GAIN and the entire nutrition community have a fantastic chance to change the way we think and act about how food systems--and the actors within them--can work better for good nutrition.

Come and work with us to make it a reality.

1 comment:

M. Jahi Chappell said...

Congratulations, Dr. Haddad! I wanted to add a brief comment/pose a brief question on the point of getting beyond "business=good/business=bad."

What are your thoughts on the simple idea "[many] businesses=inviable businesses"? That is to say, inviable given what we currently know and their current forms? If we put any credence in True Cost Accounting, calculations by both the FAO and KPMG have found that food and agriculture often has externalized costs plausibly equal to 50-75% of the market prices of many food products.
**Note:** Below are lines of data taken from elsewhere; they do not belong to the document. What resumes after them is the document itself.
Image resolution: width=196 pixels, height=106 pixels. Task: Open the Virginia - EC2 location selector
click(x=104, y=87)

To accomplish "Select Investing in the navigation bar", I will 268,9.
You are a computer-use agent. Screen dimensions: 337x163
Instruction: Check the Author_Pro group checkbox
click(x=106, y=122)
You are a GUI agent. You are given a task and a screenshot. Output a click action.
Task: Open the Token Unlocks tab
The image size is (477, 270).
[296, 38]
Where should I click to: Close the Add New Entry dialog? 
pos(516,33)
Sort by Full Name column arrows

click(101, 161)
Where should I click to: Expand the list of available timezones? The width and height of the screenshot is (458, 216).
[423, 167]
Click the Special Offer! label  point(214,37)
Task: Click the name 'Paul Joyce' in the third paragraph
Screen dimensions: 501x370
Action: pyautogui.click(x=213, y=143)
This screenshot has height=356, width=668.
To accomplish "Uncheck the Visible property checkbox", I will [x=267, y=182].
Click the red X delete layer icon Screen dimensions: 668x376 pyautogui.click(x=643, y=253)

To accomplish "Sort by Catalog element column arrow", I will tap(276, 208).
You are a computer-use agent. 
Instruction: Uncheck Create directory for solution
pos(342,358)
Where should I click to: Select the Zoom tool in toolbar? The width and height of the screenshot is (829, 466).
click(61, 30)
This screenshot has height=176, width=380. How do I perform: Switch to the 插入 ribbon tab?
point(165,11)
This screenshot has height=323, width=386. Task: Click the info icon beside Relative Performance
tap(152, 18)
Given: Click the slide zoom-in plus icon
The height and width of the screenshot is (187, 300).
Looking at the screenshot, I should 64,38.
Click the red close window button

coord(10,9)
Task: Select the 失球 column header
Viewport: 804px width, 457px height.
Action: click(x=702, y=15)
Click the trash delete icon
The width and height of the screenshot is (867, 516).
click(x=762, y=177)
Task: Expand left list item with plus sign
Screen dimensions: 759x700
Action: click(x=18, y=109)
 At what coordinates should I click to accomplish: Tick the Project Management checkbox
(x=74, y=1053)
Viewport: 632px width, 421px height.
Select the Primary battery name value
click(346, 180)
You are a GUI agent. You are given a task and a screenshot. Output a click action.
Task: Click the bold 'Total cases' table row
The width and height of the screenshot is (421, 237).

If we accept that, at least in *some* cases, this magnitude may be correct, we can leave out moralizing about whether business is good or bad all we want, but how can we work with businesses that are arguably profiting by underpricing their goods by 50% and letting society pick up the tab?

I suppose part of the problem I have had is that I'm usually rather keen on supposedly evidence-based policy-makers and businesses to admit the scale of the challenge, and concede that, at least in some cases, the externalities might be rather huge, and that this really is a huge entitlement society is paying to them. We obviously have to consider careful steps to changing this; immediately jacking prices up to "full" levels would cause far more problems than it would solve, I'd wager. But can we even take appropriate immediate steps when businesses reject evidence that the "value" they're "creating" is 50-75% lower than they claim? How much should we praise companies that may improve their social impact by 3 or 5% if the scale of 75% is true?